Hannah is a woman full of opinions and ideas, but they are usually wrong. She is misinformed as to the value of these opinions, especially when it comes to attending to the needs of her own child. She has an immense sense of urgency, and can often be impatient and rude. She does not respond well to criticism. Hannah would be best served in an environment where someone monitors her work to assure there aren’t any errors.

 

My In-Laws

Hannah is very expressive and direct. When she says what she means it catches us off guard. She does not respond well to other women, and has developed a fondness for Pendleton. We are unsure if we can trust her as she does not mix her alcohol with sugar, nor her vegetables with ketchup. She thinks her cynicism and sarcasm are funny, but she is rude and offensive. Hannah would not work well in an environment where trust is built on permissive attitudes.

 

My Friends

Hannah who?

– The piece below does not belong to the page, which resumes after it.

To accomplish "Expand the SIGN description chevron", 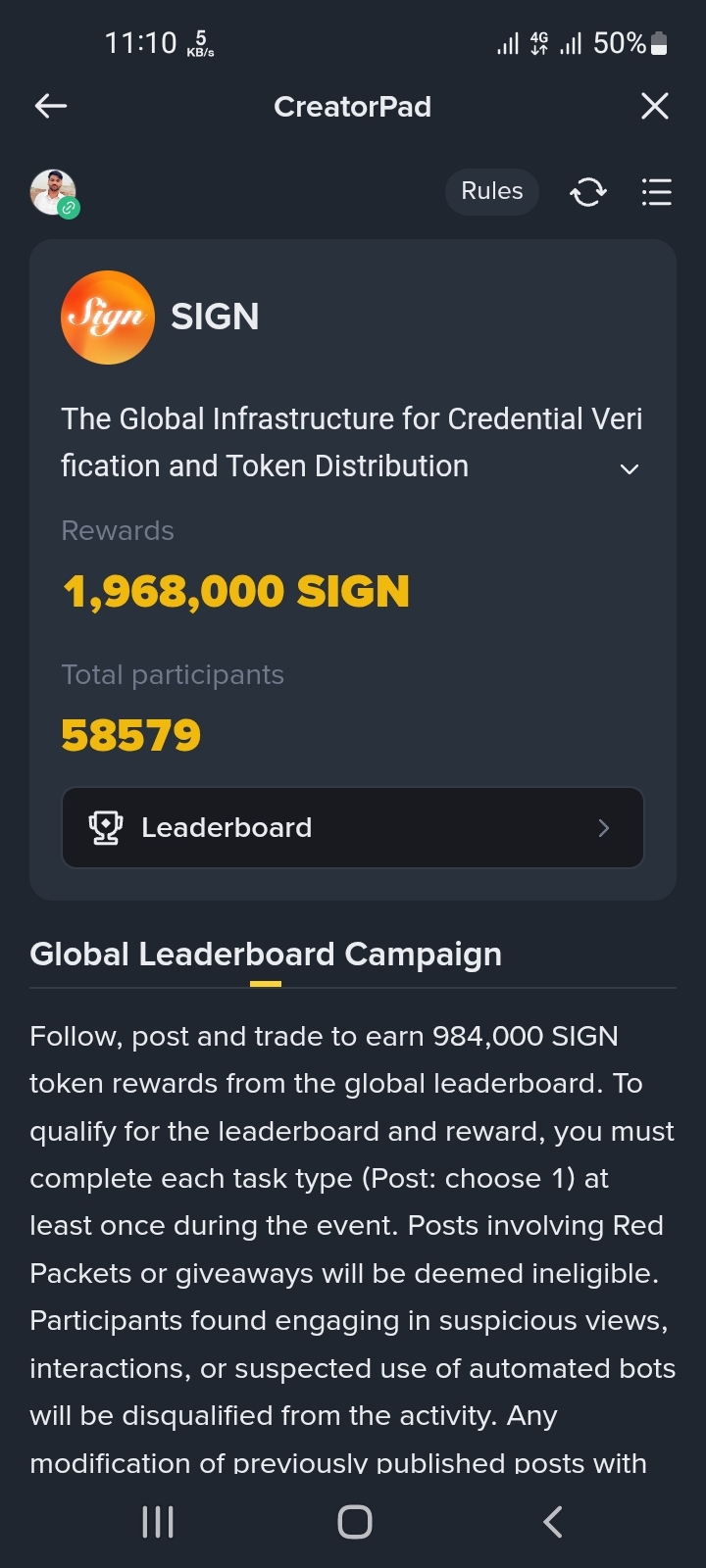I will pos(630,469).
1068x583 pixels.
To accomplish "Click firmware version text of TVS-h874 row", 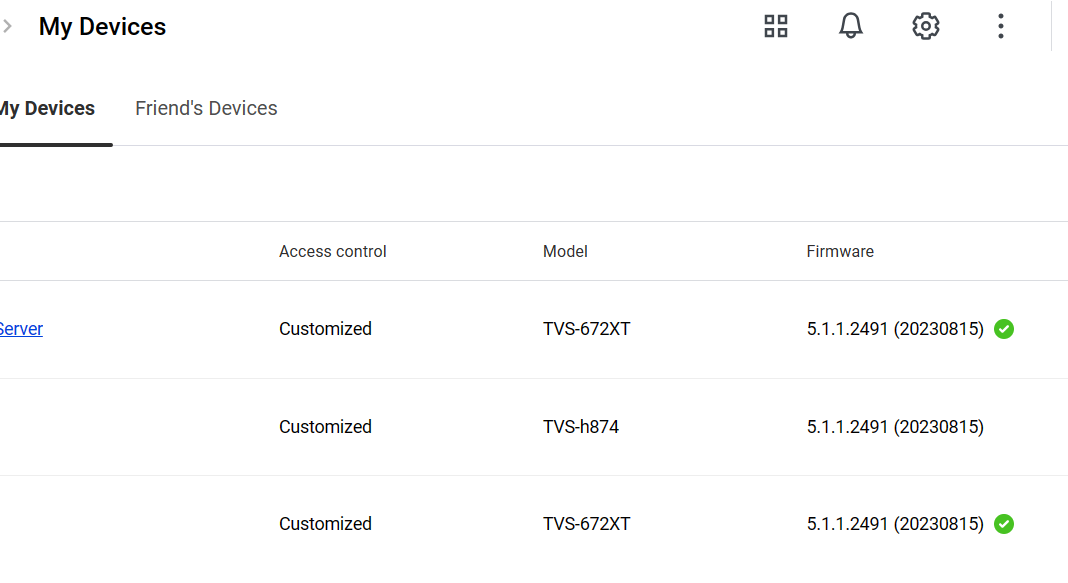I will [895, 427].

Hannah lacks the discipline and flexibility required to manage her schedule. She often doesn’t respond to messages for days. It is difficult to communicate with her about events, opportunities and get-togethers. She does not initiate contact well on her own. She is all too pleased by her own cleverness. Hannah would work best in an environment where she doesn’t have to be around other people.

 

In good humor,

Your loving daughter/sister/wife/mother/sister-in-law/friend

 

~Hopefully I still have people in my life after this

 

 

 

The UnChristmas Letter

I didn’t write a Christmas letter this year because:

  1. All of my major breaks happen on social media, so I don’t need to mortar in the cracks
  2. My life is so much about parenthood it’s shameful.
  3. Nothing I could compose touches how deeply disturbed I am by the actions of men in power in this country and the hatred, abuse, discrimination, violence, and bullying they continue to endorse.
  4. Christmas letters are our parents’ thing.
  5. I have been meaning to start a blog far before I became a mother, far before I quit my day job, and this was a way to face off the procrastination monkey (reference TED Talk https://www.ted.com/talks/tim_urban_inside_the_mind_of_a_master_procrastinator?utm_campaign=tedspread–a&utm_medium=referral&utm_source=tedcomshare).

 

Last Sunday, as we do most weekend mornings, my husband, daughter and I were walking in a wondrous natural area, not more than a quarter mile from our house. It is brimming with ancient old cedars, deities whose presence astonishes me, even as it welcomes me in embrace. Our moods are contemplative and creative; discharge status: optimistic.

 

Under examination this week: the radioactive nature of interpersonal investment. I like to set my sites on goals in linear formation, but the moment I turn my attention, I find myself needing to circle back, somewhat derelict in realization. Self-improvement isn’t something I ever get to check off my list because even the characteristics I thought I had changed misbehave when no one is monitoring.

 

Impatience rues the day we manage to forgive ourselves. I am continuously assessing the next horizon, intent on what I should be managing or realizing next, on a micro or a macro level, which annihilates the present, a place my daughter is always calling me back to. Letting go is an art I study with vigor, but which I am uncertain I will ever master; the decay of my attentive intentions, rapidly outpacing energy collection. As we round the corner, my daughter campaigns for my attention in excitement. She wants to get out of the pack and toddle a ways, an apt investment in self-improvement.